Gradis de pontes e viadutos têm falhas

Estruturas de ferro estão com ferrugem e barras amassadas

Elaine Granconato
São Paulo

Instalados para segurança dos motoristas e proteção aos pedestres, os gradis de ferro e guarda-corpos de concreto dos viadutos, vias elevadas e córregos da capital apresentam falhas, desde falta de manutenção até risco de queda de, ao menos, dez metros de altura.

Pontos de ferrugem, barras amassadas ou faltando, pintura descascada e altura não suficiente para proteção foram algumas das situações encontradas pelo Vigilante Agora em 15 pontos das cinco regiões da capital visitados na última terça-feira (5).

De todos os locais, apenas um tinha boas condições: o viaduto General Marcondes Salgado, em frente ao Parque Ibirapuera (zona sul de SP). 

A situação mais grave e que merece providência urgente da Prefeitura de São Paulo, sob a gestão Bruno Covas (PSDB), está no viaduto Guadalajara, no Belém (zona leste da capital).

O gradil de ferro na calçada em que os pedestres caminham no viaduto, sentido centro-bairro, foi arrancado. Pedaços de madeira e de um cavalete foram colocados como tentativa de fechar o rombo formado.

“Olha o perigo de uma criança cair daqui de cima. Isso está assim desde novembro do ano passado”, disse, indignada, a protética Alzenir Miranda, 56 anos, referindo-se à altura de quase 15 metros entre a via férrea e o viaduto.

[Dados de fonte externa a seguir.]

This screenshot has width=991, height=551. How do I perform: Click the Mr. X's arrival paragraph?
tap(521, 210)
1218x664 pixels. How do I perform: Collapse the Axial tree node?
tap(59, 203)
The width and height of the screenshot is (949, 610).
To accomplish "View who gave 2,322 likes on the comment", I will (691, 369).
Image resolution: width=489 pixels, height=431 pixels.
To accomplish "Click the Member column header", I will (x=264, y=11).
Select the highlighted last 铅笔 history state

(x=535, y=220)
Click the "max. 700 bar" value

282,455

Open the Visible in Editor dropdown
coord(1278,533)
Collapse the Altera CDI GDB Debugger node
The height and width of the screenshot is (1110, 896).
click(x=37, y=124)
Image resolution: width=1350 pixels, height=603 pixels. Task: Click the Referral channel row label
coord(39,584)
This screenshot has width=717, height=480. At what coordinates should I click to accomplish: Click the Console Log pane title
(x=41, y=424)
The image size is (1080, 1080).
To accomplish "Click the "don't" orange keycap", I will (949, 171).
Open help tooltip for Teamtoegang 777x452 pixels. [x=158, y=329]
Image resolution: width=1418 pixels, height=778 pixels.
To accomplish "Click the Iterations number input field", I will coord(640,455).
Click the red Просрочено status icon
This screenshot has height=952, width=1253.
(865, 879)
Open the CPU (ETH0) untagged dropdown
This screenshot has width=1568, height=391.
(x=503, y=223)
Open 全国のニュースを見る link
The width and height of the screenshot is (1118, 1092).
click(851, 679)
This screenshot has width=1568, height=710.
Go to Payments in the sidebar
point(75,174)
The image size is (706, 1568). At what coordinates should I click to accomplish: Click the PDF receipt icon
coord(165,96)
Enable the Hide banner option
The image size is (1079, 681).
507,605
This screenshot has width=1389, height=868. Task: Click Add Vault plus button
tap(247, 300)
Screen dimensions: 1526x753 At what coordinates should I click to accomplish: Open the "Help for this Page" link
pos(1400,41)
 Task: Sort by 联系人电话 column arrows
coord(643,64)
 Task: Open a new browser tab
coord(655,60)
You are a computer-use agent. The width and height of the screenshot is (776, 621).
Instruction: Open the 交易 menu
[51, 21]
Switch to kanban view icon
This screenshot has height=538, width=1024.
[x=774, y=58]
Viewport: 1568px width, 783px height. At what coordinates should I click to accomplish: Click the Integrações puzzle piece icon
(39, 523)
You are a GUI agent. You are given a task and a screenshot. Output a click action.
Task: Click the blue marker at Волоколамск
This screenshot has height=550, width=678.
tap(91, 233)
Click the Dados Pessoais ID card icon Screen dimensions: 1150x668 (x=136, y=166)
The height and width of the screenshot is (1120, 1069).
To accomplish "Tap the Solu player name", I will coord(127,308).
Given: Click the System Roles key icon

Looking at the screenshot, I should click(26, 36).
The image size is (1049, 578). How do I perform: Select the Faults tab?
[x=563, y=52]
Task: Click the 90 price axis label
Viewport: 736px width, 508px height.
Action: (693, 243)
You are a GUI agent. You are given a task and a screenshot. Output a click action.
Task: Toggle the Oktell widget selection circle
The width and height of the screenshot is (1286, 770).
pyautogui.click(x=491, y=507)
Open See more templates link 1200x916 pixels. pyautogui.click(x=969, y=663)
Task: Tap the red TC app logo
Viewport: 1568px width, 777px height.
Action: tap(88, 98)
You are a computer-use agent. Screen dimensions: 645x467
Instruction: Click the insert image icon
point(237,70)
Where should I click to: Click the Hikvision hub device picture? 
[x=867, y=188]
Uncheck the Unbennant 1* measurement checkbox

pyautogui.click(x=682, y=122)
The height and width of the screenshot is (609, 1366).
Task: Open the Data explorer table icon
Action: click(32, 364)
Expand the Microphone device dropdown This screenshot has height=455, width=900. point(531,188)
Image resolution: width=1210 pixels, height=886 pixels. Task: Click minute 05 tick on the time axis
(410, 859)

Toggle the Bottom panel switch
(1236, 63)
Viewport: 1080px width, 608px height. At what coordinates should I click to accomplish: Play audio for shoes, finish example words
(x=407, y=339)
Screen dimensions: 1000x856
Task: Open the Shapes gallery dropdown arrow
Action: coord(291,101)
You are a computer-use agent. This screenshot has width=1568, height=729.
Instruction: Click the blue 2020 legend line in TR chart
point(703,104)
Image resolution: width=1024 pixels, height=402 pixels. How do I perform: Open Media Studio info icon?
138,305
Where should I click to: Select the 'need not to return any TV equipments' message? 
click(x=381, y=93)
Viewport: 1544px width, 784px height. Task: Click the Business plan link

O pintor Claudinei Rodrigues, 58, improvisou o fechamento com madeiras, uma vez que passa no local cerca de dez vezes ao dia, segundo diz. “Até mato já tirei e, quando chove, coloco madeiras para as pessoas andarem, porque inunda tudo aqui”, contou o morador do bairro, que faz as vezes de “zelador” da área pública.

Segundo as pessoas que transitam pelo viaduto, catadores de ferro estão arrancando parte dos gradis.
Na Bela Vista (região central), a falta de manutenção dos gradis do viaduto Júlio de Mesquita Filho continua a mesma de dois anos atrás, já apontada pelo Vigilante. 

Nos dois sentidos, as grades permanecem enferrujadas e amassadas. Uma delas, inclusive, da mesma forma fotografada em abril de 2017 —em frente à rua Professor Laerte Ramos de Carvalho, altura do 133. 

Na avenida Engenheiro Caetano Álvares, no Limão (zona norte de SP), há um trecho sem guarda-corpo e outros 12 com as estruturas enferrujadas. 

Resposta

A Prefeitura de São Paulo, gestão Bruno Covas (PSDB), disse, em nota, que  a Subprefeitura da Mooca (zona leste) faria vistoria no viaduto Guadalajara na última sexta-feira (9) e no viaduto Carlos Ferraci, localizado no Tatuapé (zona leste), nos “próximos dias para retirar o mato e realizar a limpeza”.

No entanto, o Vigilante Agora percorreu outros três pontos na mesma área de competência da subprefeitura regional, além do registro de problemas nas zonas norte, sul, oeste e centro, que não foram justificados pela prefeitura.